Segundo a publicação citada ao final, os fatos teriam ocorrido porque os atiradores teriam perdido uma partida de sinuca.
Os fatos são lamentáveis, mas, a imprensa brasileira já explora o ocorrido de forma política.
A imprensa faz questão de linkar os fatos ao ex-presidente Bolsonaro, pois, segundo ela, os fatos somente ocorreram porque os cidadãos tiveram acesso à arma de fogo no governo Bolsonaro.
Veja, que a narrativa apresentada pela imprensa poderia ser utilizada em sentido inverso, pois, seria a mesma coisa afirmar, que existe a alto índice de criminalidade no Brasil, porque os bandidos apoiam Lula, o atual presidente do país.

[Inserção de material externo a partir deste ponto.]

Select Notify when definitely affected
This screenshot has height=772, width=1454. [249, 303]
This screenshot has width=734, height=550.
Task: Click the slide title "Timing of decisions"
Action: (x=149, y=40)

O ato dos atiradores que ceifou sete vidas humanas é algo que acontece diariamente no Brasil, principalmente, nas muitas ações dos bandidos. Mas, os atos dos bandidos não ganham destaque na grande mídia.
Somente este acontecimento está ocupando espaço na grande mídia, não porque a imprensa se preocupa com as vítimas, mas, porque a grande mídia apoia a pauta do governo Lula, que consiste em desarmar somente o cidadão.
É público, que o atual governo não quer os cidadãos armados, por entender que as armas nas mãos de pessoas de bem aumentam a criminalidade.
No Brasil, os bandidos possuem livre acesso às armas de fogo, e, as portam de forma não velada.
Essa é uma realidade assegurada pela omissão do estado brasileiro no combate à criminalidade.
Portanto, os bandidos possuem porte de armas explícito, através da concessão indireta do estado brasileiro por sua omissão no combate à criminalidade.
Enquanto isso, os cidadãos de bem não podem portar armas para se defender dos bandidos; e, se caso seja concedido o porte de armas ao cidadão, o que é muito raro, este cidadão não poderá portar armas de forma explícita como os bandidos.
A conclusão é bem simples, os bandidos possuem direitos que o estado e a lei não concedem oficialmente aos cidadãos.